[Saved data entries]
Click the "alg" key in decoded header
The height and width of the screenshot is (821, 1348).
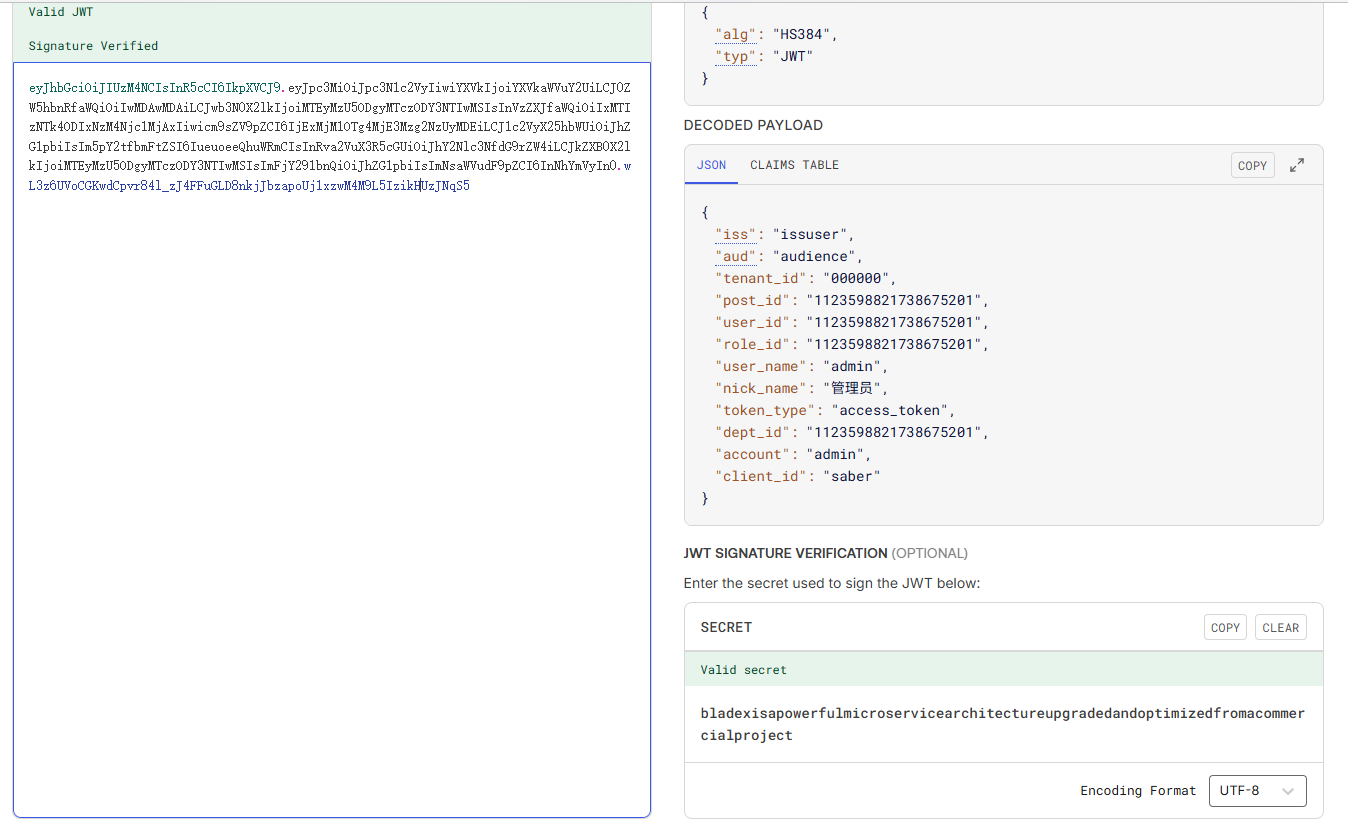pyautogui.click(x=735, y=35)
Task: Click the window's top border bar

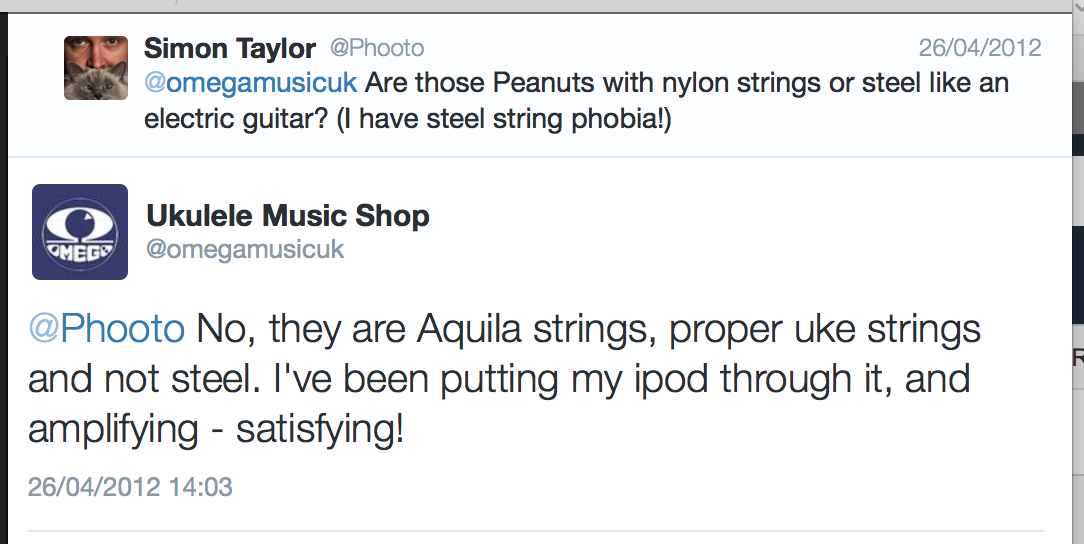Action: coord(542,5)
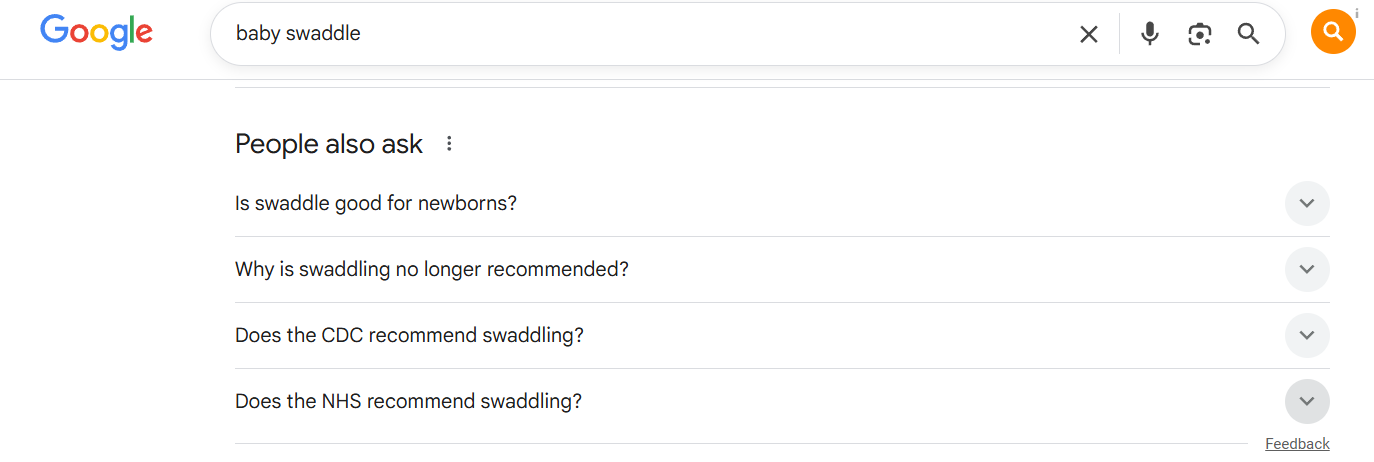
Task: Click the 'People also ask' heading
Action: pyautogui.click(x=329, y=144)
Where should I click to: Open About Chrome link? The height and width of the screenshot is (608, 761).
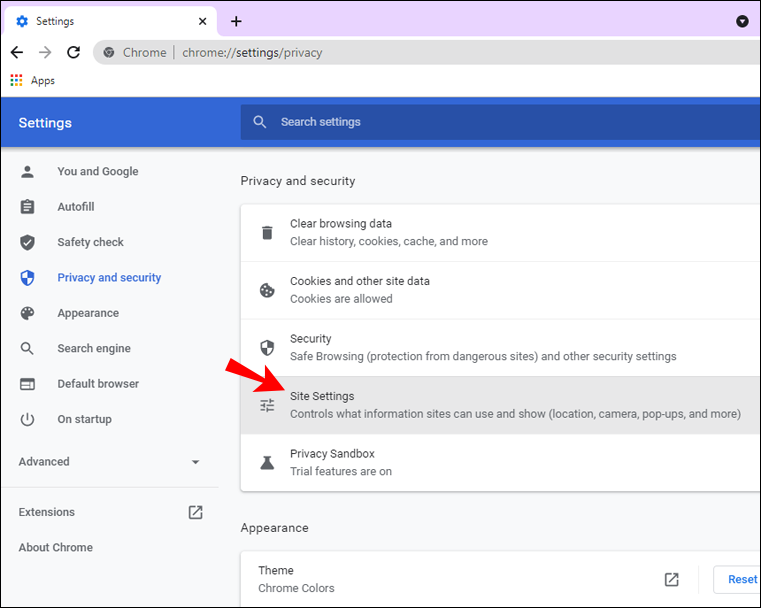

◆ **About this exercise**:
From the first line to the last, output the records exactly without pictures.

◆ **Response to the exercise**:
Click the "alg" key in decoded header
The height and width of the screenshot is (821, 1348).
pyautogui.click(x=735, y=35)
Task: Click the window's top border bar

Action: coord(542,5)
Task: Click the 'People also ask' heading
Action: pyautogui.click(x=329, y=144)
Where should I click to: Open About Chrome link? The height and width of the screenshot is (608, 761).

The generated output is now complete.